Texto propuesto —
>>>>>

INTERLOCAL
Javier Otaola
El 4 de enero de 2007
Del mismo modo que no podemos dejar la actividad económica a merced de las solas fuerzas del mercado, tampoco podemos dejar nuestra conciencia colectiva en manos de las ciegas inercias sociales, de los diferentes narcisismos tribales y comunitarios. La democracia y su ideal cívico -político tienen un contenido utópico porque no son naturales.
La ciencia, como el derecho, la técnica, y hasta el erotismo, la gastronomía y la buena educación pretenden ir mas allá de lo natural. La democracia por lo tanto también es artificial porque es un arte, es decir un artificio que pretende introducir racionalidad allá donde no hay sino materia bruta; si bien al día de hoy sabemos que la mejor racionalidad es aquella que tiene en cuenta la acción de los factores irracionales, pero no para rendirse ante ellos, sino para dominarlos.
A pesar de la aparente hegemonía del discurso cívico-político, que predomina en nuestra teoría política, nuestra práctica está sin embargo atravesada por la tentación esencialista de tipo herderiano, de identidades compactas, de voces ancestrales y de casticismos mas o menos razonables.

<<<<<

Ejercicio planteado —
Prosigue con el texto sobre la democracia como artificio frente a las inercias sociales, a partir de su última oración. Los registros no tienen ninguna relación con esto.

Información proporcionada —
>>>>>

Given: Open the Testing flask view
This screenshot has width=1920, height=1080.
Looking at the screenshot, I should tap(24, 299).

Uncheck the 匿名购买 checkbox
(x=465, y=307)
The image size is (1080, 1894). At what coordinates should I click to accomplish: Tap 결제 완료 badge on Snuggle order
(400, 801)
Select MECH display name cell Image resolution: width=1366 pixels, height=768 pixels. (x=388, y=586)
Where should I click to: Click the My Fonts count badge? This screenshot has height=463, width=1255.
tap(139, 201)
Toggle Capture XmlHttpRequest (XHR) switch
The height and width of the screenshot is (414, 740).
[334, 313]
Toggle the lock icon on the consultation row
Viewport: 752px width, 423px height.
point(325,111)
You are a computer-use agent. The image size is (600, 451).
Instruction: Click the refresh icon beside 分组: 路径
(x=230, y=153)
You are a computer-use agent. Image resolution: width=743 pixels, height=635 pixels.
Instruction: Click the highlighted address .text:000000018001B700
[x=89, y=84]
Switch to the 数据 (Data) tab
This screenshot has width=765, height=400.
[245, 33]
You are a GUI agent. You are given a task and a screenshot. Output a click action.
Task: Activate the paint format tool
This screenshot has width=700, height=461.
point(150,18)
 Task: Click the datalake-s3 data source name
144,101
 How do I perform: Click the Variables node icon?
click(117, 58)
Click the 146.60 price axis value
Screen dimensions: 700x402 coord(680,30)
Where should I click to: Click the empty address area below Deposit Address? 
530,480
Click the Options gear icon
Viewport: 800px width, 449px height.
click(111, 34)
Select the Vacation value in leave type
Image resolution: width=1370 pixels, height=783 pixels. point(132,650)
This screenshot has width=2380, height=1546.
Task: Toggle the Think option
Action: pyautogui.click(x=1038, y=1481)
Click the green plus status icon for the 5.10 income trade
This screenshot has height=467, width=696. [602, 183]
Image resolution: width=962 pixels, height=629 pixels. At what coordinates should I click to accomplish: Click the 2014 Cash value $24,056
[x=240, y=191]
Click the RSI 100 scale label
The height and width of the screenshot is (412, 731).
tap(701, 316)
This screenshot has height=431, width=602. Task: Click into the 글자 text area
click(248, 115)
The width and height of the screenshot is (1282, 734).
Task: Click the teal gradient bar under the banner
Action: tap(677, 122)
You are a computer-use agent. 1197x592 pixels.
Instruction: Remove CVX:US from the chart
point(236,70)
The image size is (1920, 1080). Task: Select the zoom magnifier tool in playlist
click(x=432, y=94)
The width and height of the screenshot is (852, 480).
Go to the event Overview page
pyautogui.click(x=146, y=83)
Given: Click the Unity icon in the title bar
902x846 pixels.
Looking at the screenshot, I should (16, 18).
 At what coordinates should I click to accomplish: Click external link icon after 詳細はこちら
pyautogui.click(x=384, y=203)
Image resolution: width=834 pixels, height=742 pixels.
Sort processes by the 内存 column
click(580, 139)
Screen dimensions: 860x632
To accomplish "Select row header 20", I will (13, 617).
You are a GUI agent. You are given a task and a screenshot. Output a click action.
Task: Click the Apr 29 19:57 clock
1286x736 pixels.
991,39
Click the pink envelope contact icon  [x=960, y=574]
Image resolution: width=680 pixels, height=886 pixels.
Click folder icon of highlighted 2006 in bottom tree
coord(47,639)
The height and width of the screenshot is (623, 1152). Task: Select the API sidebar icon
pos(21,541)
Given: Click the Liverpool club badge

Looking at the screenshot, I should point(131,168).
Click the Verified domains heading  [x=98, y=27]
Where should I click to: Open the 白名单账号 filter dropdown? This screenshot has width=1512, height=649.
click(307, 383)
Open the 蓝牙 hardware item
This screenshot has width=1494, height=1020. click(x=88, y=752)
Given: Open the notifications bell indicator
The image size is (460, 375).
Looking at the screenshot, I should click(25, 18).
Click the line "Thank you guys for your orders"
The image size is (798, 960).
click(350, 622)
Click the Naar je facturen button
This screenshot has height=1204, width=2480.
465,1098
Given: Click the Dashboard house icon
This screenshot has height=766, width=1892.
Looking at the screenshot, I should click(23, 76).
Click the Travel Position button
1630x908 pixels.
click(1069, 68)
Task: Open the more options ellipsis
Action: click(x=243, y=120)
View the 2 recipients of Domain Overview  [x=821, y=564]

<<<<<

Respuesta del ejercicio —
Seguramente ese magma sentimental de lo identitario no pueda ser simplemente negado porque todo sentimiento reprimido es doblemente peligroso, habrá que hacerle por lo tanto un sitio, pero por otro lado es preciso tener siempre bajo vigilancia la tentación del casticismo político y mantener mas vivo aún un racionalismo cívico-político de lo universal, lo indiferenciado, lo simplemente humano. De esa manera haremos imposible las identidades restrictivas, y serán en cambio más viables los mestizajes culturales, la herejía, la originalidad y la heterodoxia, en suma, será mayor nuestra libertad personal.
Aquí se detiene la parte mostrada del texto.